> **The problem**: Word for word, set down the entries below.

> **Data shown**:
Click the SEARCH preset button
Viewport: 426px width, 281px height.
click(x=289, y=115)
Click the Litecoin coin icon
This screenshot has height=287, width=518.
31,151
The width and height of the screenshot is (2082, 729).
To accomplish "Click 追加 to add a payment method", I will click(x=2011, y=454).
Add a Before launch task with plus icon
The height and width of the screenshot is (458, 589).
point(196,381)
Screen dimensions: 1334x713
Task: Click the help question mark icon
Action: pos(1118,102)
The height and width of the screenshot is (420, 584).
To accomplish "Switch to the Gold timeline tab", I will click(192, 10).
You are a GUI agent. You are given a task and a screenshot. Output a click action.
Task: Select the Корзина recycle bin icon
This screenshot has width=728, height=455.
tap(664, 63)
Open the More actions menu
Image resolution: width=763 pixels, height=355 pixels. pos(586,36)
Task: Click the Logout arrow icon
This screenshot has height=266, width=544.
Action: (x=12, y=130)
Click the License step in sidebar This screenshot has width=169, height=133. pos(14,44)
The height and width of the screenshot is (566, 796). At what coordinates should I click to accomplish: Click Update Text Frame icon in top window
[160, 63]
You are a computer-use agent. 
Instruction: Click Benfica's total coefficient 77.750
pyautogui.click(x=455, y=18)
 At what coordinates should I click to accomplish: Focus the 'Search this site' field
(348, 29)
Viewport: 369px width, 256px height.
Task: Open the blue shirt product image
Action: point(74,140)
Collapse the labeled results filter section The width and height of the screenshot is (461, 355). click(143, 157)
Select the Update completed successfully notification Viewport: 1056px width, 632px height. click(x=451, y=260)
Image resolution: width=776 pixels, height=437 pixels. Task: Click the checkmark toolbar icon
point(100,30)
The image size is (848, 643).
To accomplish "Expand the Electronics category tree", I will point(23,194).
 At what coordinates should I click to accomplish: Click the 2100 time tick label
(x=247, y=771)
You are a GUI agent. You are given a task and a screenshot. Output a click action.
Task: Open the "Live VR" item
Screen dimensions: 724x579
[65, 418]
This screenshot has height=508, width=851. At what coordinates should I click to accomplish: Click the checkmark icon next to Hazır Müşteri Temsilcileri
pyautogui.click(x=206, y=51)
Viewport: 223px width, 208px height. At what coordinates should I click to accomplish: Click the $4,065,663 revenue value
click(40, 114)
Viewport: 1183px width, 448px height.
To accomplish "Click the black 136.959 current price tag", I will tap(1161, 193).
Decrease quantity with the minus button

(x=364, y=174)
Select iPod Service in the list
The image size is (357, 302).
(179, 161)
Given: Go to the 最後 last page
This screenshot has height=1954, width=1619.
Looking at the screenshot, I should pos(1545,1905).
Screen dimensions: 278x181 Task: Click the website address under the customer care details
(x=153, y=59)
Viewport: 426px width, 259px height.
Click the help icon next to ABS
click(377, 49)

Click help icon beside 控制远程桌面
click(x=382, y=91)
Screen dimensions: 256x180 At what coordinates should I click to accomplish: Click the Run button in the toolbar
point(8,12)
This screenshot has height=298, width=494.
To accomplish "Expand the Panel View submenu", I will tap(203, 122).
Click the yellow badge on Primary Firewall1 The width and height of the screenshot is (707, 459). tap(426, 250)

> **Answer section**:
Click the SEARCH preset button
Viewport: 426px width, 281px height.
click(x=289, y=115)
Click the Litecoin coin icon
This screenshot has height=287, width=518.
31,151
The width and height of the screenshot is (2082, 729).
To accomplish "Click 追加 to add a payment method", I will click(x=2011, y=454).
Add a Before launch task with plus icon
The height and width of the screenshot is (458, 589).
point(196,381)
Screen dimensions: 1334x713
Task: Click the help question mark icon
Action: pos(1118,102)
The height and width of the screenshot is (420, 584).
To accomplish "Switch to the Gold timeline tab", I will click(192, 10).
You are a GUI agent. You are given a task and a screenshot. Output a click action.
Task: Select the Корзина recycle bin icon
This screenshot has width=728, height=455.
tap(664, 63)
Open the More actions menu
Image resolution: width=763 pixels, height=355 pixels. pos(586,36)
Task: Click the Logout arrow icon
This screenshot has height=266, width=544.
Action: (x=12, y=130)
Click the License step in sidebar This screenshot has width=169, height=133. pos(14,44)
The height and width of the screenshot is (566, 796). At what coordinates should I click to accomplish: Click Update Text Frame icon in top window
[160, 63]
You are a computer-use agent. 
Instruction: Click Benfica's total coefficient 77.750
pyautogui.click(x=455, y=18)
 At what coordinates should I click to accomplish: Focus the 'Search this site' field
(348, 29)
Viewport: 369px width, 256px height.
Task: Open the blue shirt product image
Action: point(74,140)
Collapse the labeled results filter section The width and height of the screenshot is (461, 355). click(143, 157)
Select the Update completed successfully notification Viewport: 1056px width, 632px height. click(x=451, y=260)
Image resolution: width=776 pixels, height=437 pixels. Task: Click the checkmark toolbar icon
point(100,30)
The image size is (848, 643).
To accomplish "Expand the Electronics category tree", I will point(23,194).
 At what coordinates should I click to accomplish: Click the 2100 time tick label
(x=247, y=771)
You are a GUI agent. You are given a task and a screenshot. Output a click action.
Task: Open the "Live VR" item
Screen dimensions: 724x579
[65, 418]
This screenshot has height=508, width=851. At what coordinates should I click to accomplish: Click the checkmark icon next to Hazır Müşteri Temsilcileri
pyautogui.click(x=206, y=51)
Viewport: 223px width, 208px height. At what coordinates should I click to accomplish: Click the $4,065,663 revenue value
click(40, 114)
Viewport: 1183px width, 448px height.
To accomplish "Click the black 136.959 current price tag", I will tap(1161, 193).
Decrease quantity with the minus button

(x=364, y=174)
Select iPod Service in the list
The image size is (357, 302).
(179, 161)
Given: Go to the 最後 last page
This screenshot has height=1954, width=1619.
Looking at the screenshot, I should pos(1545,1905).
Screen dimensions: 278x181 Task: Click the website address under the customer care details
(x=153, y=59)
Viewport: 426px width, 259px height.
Click the help icon next to ABS
click(377, 49)

Click help icon beside 控制远程桌面
click(x=382, y=91)
Screen dimensions: 256x180 At what coordinates should I click to accomplish: Click the Run button in the toolbar
point(8,12)
This screenshot has height=298, width=494.
To accomplish "Expand the Panel View submenu", I will tap(203, 122).
Click the yellow badge on Primary Firewall1 The width and height of the screenshot is (707, 459). tap(426, 250)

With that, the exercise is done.